I thought telemarketer, his mother says. But it’s you. You’re in New York now.

The truth is, John says.

Last night when you called, all I could think was, his mother says.

John remembers being in the back seat of the car with his sisters and going down Garrison Hill. Coming up over Bonaventure, his father would gun it, saying they were going straight for the harbour. He and Cathy and Lulu in the back and his mother in her red wet-look hotpants suit. His stomach would lift when they went over the top of the hill and came down, like being in an elevator. The little bounce the car made. The girls screaming. His mother wore big sunglasses and hoop earrings and she had long legs, and his father tended to her hand and foot. Flying over Garrison Hill, the east end lost in fog. The bells of the Basilica.

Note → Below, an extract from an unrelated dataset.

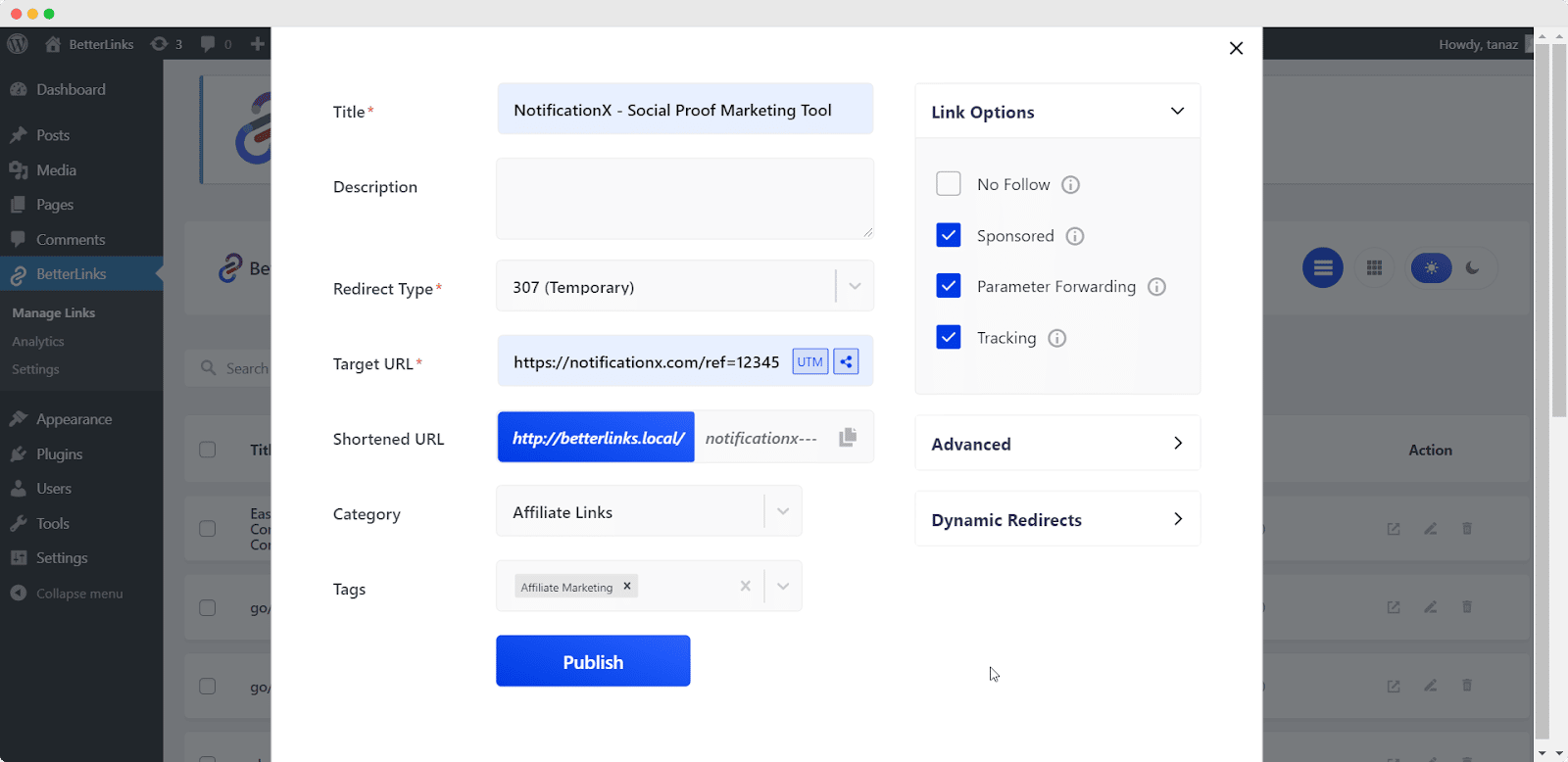Click the dark mode moon icon
Image resolution: width=1568 pixels, height=762 pixels.
1472,267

Or the washer overflowing. John thinks of that. The washer gagging and spewing with every grinding revolution of the parts inside. His parents in the bedroom with the door shut.

Don’t come in, Johnny, we’re napping.

But there’s water all over the floor in the laundry room.

Don’t come in here, Johnny. We’re asleep.

But John had felt their wakefulness seeping through the door. He had felt their urgency. What John sees, when he looks back on the half-forgotten intensity of childhood, is the bald innocence of his parents.

So what we thought, John says, we thought we’d come home. And stay at your place and just get this sorted out. Jane says she’s almost seven months and I think we have to sit down.